▶ _Task prompt_: Lines from the top of the listing down to the one with "The width and height of the screenshot is (656, 401).", inclusive, are to be copied exactly.
**********
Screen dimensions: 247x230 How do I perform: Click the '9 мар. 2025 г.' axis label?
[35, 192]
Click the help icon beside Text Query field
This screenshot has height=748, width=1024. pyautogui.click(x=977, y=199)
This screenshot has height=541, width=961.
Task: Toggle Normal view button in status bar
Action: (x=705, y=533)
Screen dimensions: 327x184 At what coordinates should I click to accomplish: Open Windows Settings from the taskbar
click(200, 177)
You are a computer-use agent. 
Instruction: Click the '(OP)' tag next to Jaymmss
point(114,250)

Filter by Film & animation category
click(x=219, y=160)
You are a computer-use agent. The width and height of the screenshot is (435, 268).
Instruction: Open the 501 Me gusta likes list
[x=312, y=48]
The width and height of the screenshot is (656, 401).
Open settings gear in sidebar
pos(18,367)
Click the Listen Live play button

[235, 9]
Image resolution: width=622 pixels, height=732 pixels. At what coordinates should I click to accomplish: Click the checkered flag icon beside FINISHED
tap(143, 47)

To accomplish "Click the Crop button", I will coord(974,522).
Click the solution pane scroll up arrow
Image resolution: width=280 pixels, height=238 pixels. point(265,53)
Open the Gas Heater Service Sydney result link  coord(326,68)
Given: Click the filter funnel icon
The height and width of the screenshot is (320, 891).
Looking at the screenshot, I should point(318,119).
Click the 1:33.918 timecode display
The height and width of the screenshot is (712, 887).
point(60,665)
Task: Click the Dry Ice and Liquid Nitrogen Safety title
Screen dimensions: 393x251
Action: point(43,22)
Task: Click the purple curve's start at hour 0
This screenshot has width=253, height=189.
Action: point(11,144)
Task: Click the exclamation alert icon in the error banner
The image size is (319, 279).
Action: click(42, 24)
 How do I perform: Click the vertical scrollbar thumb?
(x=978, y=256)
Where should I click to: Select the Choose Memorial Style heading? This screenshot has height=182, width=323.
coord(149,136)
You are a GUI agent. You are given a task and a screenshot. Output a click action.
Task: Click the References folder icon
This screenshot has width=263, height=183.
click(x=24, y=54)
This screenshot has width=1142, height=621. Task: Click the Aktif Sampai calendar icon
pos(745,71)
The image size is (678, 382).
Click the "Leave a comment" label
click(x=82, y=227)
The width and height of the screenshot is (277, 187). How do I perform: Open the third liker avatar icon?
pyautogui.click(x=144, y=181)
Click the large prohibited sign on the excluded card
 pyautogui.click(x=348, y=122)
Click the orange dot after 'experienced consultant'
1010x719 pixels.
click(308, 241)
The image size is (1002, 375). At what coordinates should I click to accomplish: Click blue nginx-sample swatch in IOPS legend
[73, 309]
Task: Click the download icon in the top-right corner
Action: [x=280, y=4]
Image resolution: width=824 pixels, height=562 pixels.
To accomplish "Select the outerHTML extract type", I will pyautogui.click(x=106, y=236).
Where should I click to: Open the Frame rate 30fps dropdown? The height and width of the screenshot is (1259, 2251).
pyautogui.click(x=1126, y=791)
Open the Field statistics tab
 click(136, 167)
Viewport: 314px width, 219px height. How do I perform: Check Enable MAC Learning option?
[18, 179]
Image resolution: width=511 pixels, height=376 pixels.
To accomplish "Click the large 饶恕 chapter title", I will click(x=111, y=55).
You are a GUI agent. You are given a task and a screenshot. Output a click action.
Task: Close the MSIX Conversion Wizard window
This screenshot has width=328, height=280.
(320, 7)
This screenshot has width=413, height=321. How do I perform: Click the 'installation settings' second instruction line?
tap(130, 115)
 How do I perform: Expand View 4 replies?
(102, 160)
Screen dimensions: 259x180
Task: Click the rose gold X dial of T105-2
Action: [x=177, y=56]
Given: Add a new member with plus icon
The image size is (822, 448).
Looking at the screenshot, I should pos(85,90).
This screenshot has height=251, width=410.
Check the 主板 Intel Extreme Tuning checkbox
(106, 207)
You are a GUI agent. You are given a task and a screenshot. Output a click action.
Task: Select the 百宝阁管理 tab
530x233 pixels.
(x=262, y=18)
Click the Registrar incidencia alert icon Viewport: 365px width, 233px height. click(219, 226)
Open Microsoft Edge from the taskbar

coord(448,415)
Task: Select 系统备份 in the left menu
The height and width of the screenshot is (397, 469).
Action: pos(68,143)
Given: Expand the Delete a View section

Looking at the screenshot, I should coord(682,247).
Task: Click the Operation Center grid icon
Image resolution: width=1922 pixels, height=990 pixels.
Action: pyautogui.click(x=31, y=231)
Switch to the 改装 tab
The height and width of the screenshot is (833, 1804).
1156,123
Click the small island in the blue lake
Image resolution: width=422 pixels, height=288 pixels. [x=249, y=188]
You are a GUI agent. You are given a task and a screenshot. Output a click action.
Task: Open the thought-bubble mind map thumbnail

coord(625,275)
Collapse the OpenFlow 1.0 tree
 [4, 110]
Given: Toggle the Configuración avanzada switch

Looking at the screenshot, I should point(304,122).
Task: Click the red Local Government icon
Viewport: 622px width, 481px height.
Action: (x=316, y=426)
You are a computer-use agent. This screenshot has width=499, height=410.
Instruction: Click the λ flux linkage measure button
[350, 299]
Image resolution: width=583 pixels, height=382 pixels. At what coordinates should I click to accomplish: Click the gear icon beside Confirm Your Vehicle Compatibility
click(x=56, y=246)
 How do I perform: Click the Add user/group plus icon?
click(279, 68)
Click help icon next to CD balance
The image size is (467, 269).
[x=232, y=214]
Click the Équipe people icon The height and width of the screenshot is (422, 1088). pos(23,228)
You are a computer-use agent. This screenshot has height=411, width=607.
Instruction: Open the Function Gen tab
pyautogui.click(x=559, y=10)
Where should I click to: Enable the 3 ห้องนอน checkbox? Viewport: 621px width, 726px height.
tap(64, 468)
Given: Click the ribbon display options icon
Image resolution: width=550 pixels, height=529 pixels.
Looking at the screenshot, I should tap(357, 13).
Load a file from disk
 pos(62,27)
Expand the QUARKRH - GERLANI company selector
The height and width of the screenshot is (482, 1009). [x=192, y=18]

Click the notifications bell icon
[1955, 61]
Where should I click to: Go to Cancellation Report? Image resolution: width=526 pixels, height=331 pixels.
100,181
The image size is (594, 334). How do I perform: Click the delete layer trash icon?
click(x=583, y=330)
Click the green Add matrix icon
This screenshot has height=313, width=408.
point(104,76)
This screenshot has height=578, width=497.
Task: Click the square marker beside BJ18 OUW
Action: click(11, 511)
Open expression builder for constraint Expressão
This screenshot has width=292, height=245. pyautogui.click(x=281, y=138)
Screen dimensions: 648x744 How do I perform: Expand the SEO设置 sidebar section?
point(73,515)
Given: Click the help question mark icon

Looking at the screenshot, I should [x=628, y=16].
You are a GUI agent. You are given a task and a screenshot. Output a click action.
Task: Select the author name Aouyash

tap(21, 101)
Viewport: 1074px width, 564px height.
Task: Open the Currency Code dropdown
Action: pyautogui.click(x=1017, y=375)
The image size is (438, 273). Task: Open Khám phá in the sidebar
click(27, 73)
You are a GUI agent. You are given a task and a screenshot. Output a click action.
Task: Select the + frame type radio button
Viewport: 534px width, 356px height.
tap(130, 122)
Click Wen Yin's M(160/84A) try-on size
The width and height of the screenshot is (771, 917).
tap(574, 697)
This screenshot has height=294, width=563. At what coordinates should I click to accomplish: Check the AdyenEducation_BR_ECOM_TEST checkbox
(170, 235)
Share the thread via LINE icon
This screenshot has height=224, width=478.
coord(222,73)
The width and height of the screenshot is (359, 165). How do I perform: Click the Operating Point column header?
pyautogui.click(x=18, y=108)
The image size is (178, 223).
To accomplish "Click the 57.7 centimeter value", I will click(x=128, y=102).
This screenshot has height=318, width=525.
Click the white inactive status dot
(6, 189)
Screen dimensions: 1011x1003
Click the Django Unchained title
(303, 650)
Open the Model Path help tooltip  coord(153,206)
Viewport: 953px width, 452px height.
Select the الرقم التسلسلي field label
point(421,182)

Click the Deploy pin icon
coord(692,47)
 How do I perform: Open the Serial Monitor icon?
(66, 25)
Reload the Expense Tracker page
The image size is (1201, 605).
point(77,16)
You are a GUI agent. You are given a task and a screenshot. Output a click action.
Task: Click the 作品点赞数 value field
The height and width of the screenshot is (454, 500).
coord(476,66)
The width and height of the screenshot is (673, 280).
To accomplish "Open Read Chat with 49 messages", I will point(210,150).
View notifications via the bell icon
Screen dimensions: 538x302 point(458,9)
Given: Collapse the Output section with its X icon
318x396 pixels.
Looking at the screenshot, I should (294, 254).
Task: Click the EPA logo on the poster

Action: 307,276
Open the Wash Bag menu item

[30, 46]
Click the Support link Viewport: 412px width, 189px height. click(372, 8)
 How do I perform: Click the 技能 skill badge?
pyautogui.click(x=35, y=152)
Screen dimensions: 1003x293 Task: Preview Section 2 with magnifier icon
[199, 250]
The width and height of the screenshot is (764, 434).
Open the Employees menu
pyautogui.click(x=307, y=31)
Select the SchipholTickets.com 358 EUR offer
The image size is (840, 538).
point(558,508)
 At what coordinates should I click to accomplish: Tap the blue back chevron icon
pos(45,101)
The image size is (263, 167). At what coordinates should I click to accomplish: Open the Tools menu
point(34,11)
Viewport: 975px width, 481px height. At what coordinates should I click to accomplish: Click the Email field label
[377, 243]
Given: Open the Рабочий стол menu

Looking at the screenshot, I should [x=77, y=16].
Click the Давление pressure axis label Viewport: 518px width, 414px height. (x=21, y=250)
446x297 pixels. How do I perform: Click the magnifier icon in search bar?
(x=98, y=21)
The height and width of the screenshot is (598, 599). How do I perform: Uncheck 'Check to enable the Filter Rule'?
**********
▶ _Result_:
Screen dimensions: 247x230 How do I perform: Click the '9 мар. 2025 г.' axis label?
[35, 192]
Click the help icon beside Text Query field
This screenshot has height=748, width=1024. pyautogui.click(x=977, y=199)
This screenshot has height=541, width=961.
Task: Toggle Normal view button in status bar
Action: (x=705, y=533)
Screen dimensions: 327x184 At what coordinates should I click to accomplish: Open Windows Settings from the taskbar
click(200, 177)
You are a computer-use agent. 
Instruction: Click the '(OP)' tag next to Jaymmss
point(114,250)

Filter by Film & animation category
click(x=219, y=160)
You are a computer-use agent. The width and height of the screenshot is (435, 268).
Instruction: Open the 501 Me gusta likes list
[x=312, y=48]
The width and height of the screenshot is (656, 401).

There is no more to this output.